- _Document passage_
[Start of Attachment]

Says Lisa Guerrero, a reporter for Fox Sports Net: "The pendulum has swung toward dude-driven television and advertising and magazines. Everybody's trying to appeal to that male 18-to-34 demographic."
Guerrero gets to observe this trend from a particularly fascinating vantage point: She's also an island of estrogen in the sea of testosterone that is the "Best Damn Sports Show Period," which otherwise stars guys' guys like the audacious actor Tom Arnold and the beer-swilling, tobacco-spitting, swashbuckling former baseball player John Kruk.
It's a show that does not necessarily resonate with Guerrero herself.
"It's a very specific kind of show for a specific audience," says the former NFL cheerleader, who will appear in a pictorial in the September issue of Maxim. "I watch 'Sex and the City.' I relate much more to Carrie Bradshaw than Tom Arnold."

[End of Attachment]

- _Activity list_
1. Please quote the Lisa Guerrero passage from "Guerrero gets to" up to and including "player John Kruk.".
2. Decide whether each statement agrees with the Lisa Guerrero passage, answering yes or no and quoting the words that settle it: (a) Guerrero works as a reporter for Fox Sports Net. (b) Guerrero says she relates more to Tom Arnold than to Carrie Bradshaw. (c) John Kruk is a former football player.
The lines that come after this point are separate material and have nothing to do with the text.

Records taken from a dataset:
[Start of Attachment]

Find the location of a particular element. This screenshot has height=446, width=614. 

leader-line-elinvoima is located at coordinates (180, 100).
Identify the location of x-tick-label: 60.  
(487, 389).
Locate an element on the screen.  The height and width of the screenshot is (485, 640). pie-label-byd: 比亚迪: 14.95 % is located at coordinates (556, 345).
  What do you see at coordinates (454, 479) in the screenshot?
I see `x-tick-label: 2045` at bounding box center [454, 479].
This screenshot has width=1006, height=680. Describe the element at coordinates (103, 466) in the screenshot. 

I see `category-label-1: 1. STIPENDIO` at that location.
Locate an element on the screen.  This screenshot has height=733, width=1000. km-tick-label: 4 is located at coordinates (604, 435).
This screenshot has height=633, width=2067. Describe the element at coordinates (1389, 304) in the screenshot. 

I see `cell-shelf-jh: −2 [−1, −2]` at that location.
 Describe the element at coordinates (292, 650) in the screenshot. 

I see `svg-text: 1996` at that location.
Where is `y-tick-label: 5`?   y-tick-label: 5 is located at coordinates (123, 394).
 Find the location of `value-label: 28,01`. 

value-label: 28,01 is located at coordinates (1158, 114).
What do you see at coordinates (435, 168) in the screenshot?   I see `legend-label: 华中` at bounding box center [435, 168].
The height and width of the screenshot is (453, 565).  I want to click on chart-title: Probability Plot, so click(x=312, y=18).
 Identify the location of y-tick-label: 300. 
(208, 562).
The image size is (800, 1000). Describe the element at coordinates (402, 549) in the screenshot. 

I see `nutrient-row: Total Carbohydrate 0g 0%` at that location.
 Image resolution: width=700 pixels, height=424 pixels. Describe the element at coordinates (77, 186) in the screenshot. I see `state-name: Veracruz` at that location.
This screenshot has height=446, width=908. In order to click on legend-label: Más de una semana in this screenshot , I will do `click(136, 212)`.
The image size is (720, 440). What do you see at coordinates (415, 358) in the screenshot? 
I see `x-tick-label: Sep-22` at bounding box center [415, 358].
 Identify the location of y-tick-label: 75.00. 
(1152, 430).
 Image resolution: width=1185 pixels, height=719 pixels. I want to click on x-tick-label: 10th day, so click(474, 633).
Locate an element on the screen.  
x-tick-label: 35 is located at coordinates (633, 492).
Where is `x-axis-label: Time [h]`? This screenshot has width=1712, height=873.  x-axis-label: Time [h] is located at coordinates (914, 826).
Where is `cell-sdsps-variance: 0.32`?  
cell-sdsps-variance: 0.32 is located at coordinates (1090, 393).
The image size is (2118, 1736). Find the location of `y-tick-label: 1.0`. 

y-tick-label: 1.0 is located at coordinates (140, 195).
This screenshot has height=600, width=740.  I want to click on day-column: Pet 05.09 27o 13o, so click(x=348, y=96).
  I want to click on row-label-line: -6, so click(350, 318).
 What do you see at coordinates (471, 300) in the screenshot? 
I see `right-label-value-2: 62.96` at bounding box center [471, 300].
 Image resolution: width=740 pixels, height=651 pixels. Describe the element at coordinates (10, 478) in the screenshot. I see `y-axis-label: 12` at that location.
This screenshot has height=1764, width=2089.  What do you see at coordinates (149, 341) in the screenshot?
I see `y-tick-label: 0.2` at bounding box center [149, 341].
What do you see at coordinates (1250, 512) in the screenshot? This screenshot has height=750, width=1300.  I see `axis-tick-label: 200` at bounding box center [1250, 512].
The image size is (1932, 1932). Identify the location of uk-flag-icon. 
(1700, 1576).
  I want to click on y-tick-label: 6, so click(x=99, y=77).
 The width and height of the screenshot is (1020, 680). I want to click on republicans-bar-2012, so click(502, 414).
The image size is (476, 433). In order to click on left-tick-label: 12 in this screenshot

[End of Attachment]

- _Results of the exercise_
1.
Guerrero gets to observe this trend from a particularly fascinating vantage point: She's also an island of estrogen in the sea of testosterone that is the "Best Damn Sports Show Period," which otherwise stars guys' guys like the audacious actor Tom Arnold and the beer-swilling, tobacco-spitting, swashbuckling former baseball player John Kruk.

2.
(a) Yes: "Lisa Guerrero, a reporter for Fox Sports Net"
(b) No: "I relate much more to Carrie Bradshaw than Tom Arnold."
(c) No: "former baseball player John Kruk"